京都大学,米Stanford大学らの研究グループは,マイクロ流体技術を用いた網羅的・高速・高感度のDNA分析技術の開発に成功した(ニュースリリース)。
開発した技術はマイクロ流路(1mm以下の代表寸法を有する微小な流路)における等速電気泳動を用いて,ターゲットDNA分子とその捕捉分子で修飾したマイクロビーズを共濃縮し,反応速度を大幅に向上するもの。この反応速度の向上により,約20分の反応で20時間の反応と同等の検出感度を達成する事ができる。反応に必要な溶液は一般的な水溶性のバッファのみであり,安全性も高い。
また,30分の反応時間を用いた結果と比較すると約5倍の計測感度を得る事が可能。さらに,同一サンプル内に存在する複数のターゲットを同時に定量することが可能であり,今後この技術を基にして高速かつ網羅的核酸解析が可能になることが期待される。

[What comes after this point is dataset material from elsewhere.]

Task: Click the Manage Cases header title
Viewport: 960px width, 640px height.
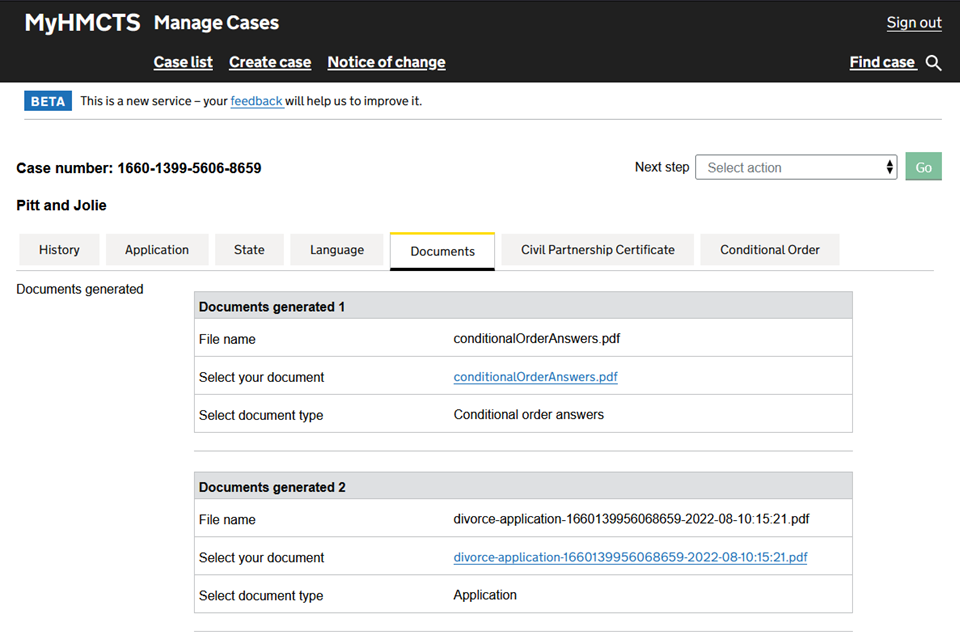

等速電気泳動とは,電気泳動移動度の異なるイオンを含む二種のバッファをマイクロ流路内に並べ,そこに直流の電場を印可する事で二種のバッファイオンの界面に中間の電気泳動移動度を有するイオン(ここではターゲットDNA分子およびマイクロビーズ)を濃縮できる技術。
研究グループは,DNAのハイブリダイゼーションの速度が濃度に依存する事に着目して,等速電気泳動の濃縮効果により反応の高速化を実現した。さらにこの反応の高速化を,特にマイクロビーズを利用したマルチプレクシング分析技術(同一サンプル内の複数のターゲットを同時に分析する技術)へと拡張した。
また,ターゲット分子とマイクロビーズ表面の捕捉分子の反応を記述する理論解析モデルも確立しており,実用化の際に必要となる設計技術への応用が期待できる。
現在のシステムはマイクロ流路を用いた反応の後,特別なフローサイトメータを用いて反応量の検出を行なっている。フローサイトメータを用いた検出では,ある一定数以上のマイクロビーズが必要である一方で,検出感度はより少量である方が高くなる。研究グループでは今後,少量のマイクロビーズを用いた反応・検出システムを確立し,さらなる高感度化を達成するとしている。